(Collected data entries)
────────

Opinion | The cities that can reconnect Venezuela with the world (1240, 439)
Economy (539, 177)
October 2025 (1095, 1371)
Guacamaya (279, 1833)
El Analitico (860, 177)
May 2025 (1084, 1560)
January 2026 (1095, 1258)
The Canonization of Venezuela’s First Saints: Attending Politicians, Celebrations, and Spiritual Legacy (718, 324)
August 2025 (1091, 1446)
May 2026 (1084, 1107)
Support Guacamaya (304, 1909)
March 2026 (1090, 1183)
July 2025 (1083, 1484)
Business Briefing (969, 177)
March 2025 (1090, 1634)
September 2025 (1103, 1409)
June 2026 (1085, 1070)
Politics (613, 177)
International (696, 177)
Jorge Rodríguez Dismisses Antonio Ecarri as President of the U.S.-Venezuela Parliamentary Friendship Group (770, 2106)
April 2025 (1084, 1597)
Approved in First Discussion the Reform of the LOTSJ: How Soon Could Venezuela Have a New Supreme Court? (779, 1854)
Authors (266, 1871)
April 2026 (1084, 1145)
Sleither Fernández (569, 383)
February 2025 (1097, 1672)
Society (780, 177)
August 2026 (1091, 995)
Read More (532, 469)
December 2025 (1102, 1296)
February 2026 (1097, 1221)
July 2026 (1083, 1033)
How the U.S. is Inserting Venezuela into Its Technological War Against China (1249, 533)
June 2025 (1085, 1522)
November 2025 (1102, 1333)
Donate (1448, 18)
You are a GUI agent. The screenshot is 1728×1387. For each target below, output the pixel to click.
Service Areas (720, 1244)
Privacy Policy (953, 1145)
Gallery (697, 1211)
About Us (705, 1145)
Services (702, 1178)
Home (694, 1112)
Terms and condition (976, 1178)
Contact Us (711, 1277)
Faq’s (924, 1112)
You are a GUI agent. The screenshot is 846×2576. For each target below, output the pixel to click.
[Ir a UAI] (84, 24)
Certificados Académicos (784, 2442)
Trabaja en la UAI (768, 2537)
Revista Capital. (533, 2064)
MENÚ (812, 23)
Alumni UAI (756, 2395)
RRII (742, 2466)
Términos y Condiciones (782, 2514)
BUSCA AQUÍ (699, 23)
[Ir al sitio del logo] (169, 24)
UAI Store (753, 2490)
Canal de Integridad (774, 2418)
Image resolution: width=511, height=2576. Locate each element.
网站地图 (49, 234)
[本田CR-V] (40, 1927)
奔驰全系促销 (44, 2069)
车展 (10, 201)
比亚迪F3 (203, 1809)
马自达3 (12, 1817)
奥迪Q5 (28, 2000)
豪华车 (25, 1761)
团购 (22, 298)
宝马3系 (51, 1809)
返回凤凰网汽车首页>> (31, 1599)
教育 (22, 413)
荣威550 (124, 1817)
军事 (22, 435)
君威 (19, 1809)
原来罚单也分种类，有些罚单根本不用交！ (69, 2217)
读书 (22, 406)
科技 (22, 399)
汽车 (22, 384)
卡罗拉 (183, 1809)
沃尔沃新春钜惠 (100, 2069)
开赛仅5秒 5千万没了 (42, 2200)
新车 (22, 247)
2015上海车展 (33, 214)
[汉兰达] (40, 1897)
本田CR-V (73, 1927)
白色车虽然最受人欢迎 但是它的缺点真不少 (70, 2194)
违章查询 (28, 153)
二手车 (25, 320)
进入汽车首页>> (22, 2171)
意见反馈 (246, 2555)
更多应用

────────

What the task asks: Copy every record above exactly as it stands.

Solution for this exercise:
Opinion | The cities that can reconnect Venezuela with the world (1240, 439)
Economy (539, 177)
October 2025 (1095, 1371)
Guacamaya (279, 1833)
El Analitico (860, 177)
May 2025 (1084, 1560)
January 2026 (1095, 1258)
The Canonization of Venezuela’s First Saints: Attending Politicians, Celebrations, and Spiritual Legacy (718, 324)
August 2025 (1091, 1446)
May 2026 (1084, 1107)
Support Guacamaya (304, 1909)
March 2026 (1090, 1183)
July 2025 (1083, 1484)
Business Briefing (969, 177)
March 2025 (1090, 1634)
September 2025 (1103, 1409)
June 2026 (1085, 1070)
Politics (613, 177)
International (696, 177)
Jorge Rodríguez Dismisses Antonio Ecarri as President of the U.S.-Venezuela Parliamentary Friendship Group (770, 2106)
April 2025 (1084, 1597)
Approved in First Discussion the Reform of the LOTSJ: How Soon Could Venezuela Have a New Supreme Court? (779, 1854)
Authors (266, 1871)
April 2026 (1084, 1145)
Sleither Fernández (569, 383)
February 2025 (1097, 1672)
Society (780, 177)
August 2026 (1091, 995)
Read More (532, 469)
December 2025 (1102, 1296)
February 2026 (1097, 1221)
July 2026 (1083, 1033)
How the U.S. is Inserting Venezuela into Its Technological War Against China (1249, 533)
June 2025 (1085, 1522)
November 2025 (1102, 1333)
Donate (1448, 18)
You are a GUI agent. The screenshot is 1728×1387. For each target below, output the pixel to click.
Service Areas (720, 1244)
Privacy Policy (953, 1145)
Gallery (697, 1211)
About Us (705, 1145)
Services (702, 1178)
Home (694, 1112)
Terms and condition (976, 1178)
Contact Us (711, 1277)
Faq’s (924, 1112)
You are a GUI agent. The screenshot is 846×2576. For each target below, output the pixel to click.
[Ir a UAI] (84, 24)
Certificados Académicos (784, 2442)
Trabaja en la UAI (768, 2537)
Revista Capital. (533, 2064)
MENÚ (812, 23)
Alumni UAI (756, 2395)
RRII (742, 2466)
Términos y Condiciones (782, 2514)
BUSCA AQUÍ (699, 23)
[Ir al sitio del logo] (169, 24)
UAI Store (753, 2490)
Canal de Integridad (774, 2418)
Image resolution: width=511, height=2576. Locate each element.
网站地图 (49, 234)
[本田CR-V] (40, 1927)
奔驰全系促销 (44, 2069)
车展 (10, 201)
比亚迪F3 (203, 1809)
马自达3 (12, 1817)
奥迪Q5 (28, 2000)
豪华车 (25, 1761)
团购 (22, 298)
宝马3系 (51, 1809)
返回凤凰网汽车首页>> (31, 1599)
教育 (22, 413)
荣威550 (124, 1817)
军事 (22, 435)
君威 (19, 1809)
原来罚单也分种类，有些罚单根本不用交！ (69, 2217)
读书 (22, 406)
科技 (22, 399)
汽车 (22, 384)
卡罗拉 (183, 1809)
沃尔沃新春钜惠 (100, 2069)
开赛仅5秒 5千万没了 (42, 2200)
新车 (22, 247)
2015上海车展 (33, 214)
[汉兰达] (40, 1897)
本田CR-V (73, 1927)
白色车虽然最受人欢迎 但是它的缺点真不少 (70, 2194)
违章查询 (28, 153)
二手车 (25, 320)
进入汽车首页>> (22, 2171)
意见反馈 (246, 2555)
更多应用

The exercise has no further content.